The design of the AEC Deltas framework does not prescribe any specific diffing encoding, as the aim is to deliver the most flexible system possible.
Therefore, it is not necessarily enforceable that the receiving application will be able to interpret all of the supplied data. For instance, there is no guarantee that there always will be a one-to-one mapping between properties of steel beam in Revit vs Tekla.
Therefore, an abstraction of the underlying specification is currently achieved via the BHoM Object Model, which provides low-level object definitions for the most common object types that are being exchanged in the AEC context, currently mostly structural analysis data with more being added, see here: https://github.com/BHoM/
Transfer of data happens always through a Delta payload.
However, the diff
field of the Delta payload might:
- Have all three properties present (
toBeCreated
,toBeUpdated
,toBeDeleted
) - we call this diff-based Delta payload. - Have only the first property present (
toBeCreated
) - we call this revision-based Delta payload.
The revision-based Delta payload consists in a full revision at a certain point in time; it could contain an entire model.

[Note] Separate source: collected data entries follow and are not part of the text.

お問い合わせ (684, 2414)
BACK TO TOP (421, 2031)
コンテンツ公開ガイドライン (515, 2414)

Thus, an example of a revision-based Delta payload is:
delta = {
"stream_id": <uuid>,
"diff" =
{
"toBeCreated": [
[ uid_1, sid_1, mesh_1, material/colour_1, metadata_1, authoring_tool_1, ... ],
[ uid_2, sid_2, mesh_2, material/colour_2, metadata_2, authoring_tool_2, ... ],
]
}
"revision_from": from_id,
"revision_to": null, // in upload from client, this is null
"timestamp": <time_t>,
"signature": <base64 AES string>,
"sender": <string> // E.g. BHoM, 3D Repo, Speckle, etc.
}
The distinction between Revision-based and Diff-based Delta payloads is conceptually important because it determines the Server Endpoint behaviour and general workflow, as shown in Payloads types: client side VS server side diffing.